Dr Maria Bada

Lecturer

Cybersecurity awareness and training

A look at past practises and future needs

Biography

Maria Bada is a Lecturer at Queen Mary University in London. Maria is a behavioural scientist, and her work focuses on the human aspects of cybersecurity and cybercrime. Her research looks at the effectiveness of cybersecurity awareness campaigns trying to identify factors which potentially lead to failure of these in changing the information security behaviour of consumers and employees.
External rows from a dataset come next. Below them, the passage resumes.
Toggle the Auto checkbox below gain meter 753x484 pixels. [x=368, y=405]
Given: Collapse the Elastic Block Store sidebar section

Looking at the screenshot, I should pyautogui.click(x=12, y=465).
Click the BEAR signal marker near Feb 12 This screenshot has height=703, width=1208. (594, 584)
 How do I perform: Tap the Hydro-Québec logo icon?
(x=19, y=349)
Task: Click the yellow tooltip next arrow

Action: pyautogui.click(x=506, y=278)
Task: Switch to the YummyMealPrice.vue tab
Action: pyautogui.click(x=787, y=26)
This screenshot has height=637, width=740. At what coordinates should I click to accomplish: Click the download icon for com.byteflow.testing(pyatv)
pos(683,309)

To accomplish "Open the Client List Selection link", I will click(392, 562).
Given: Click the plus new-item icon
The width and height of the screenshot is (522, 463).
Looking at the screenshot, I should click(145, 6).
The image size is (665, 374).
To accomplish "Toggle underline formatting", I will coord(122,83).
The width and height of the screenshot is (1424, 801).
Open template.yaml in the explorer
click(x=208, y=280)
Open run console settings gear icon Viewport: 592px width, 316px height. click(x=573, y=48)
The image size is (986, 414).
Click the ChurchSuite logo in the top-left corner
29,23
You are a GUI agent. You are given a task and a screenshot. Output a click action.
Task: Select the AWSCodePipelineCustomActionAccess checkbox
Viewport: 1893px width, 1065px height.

She has collaborated with government, law enforcement and private sector organisations to assess national level cybersecurity capacity and develop interventions to enhance resilience. She has also supported National Cyber Security Strategy development for the UK and governments in Europe, Africa, Asia and Latin America. She is a member of the National Risk Assessment (NRA) Behavioural Science Expert Group in the UK, working on the social and psychological impact of cyber-attacks on members of the public.

Presentation overview

Past and current efforts to improve cybersecurity practices have not had the desired impact, with companies not necessarily focusing on changing employee behaviour, but rather on simple transfer of knowledge about good practices in security. Cases of cybersecurity information fatigue and malicious compliance often lead to unsuccessful cybersecurity awareness programmes and consequently to an increasing number of cyber-attacks caused by a human component, such as ransomware attacks. It is important therefore to critically reflect on the challenges involved in improving cybersecurity behaviours. This presentation will discuss current best practice in this field and reflect on research findings and new human centric approaches such as user behaviour analytics, used to develop more focused and relevant training programs.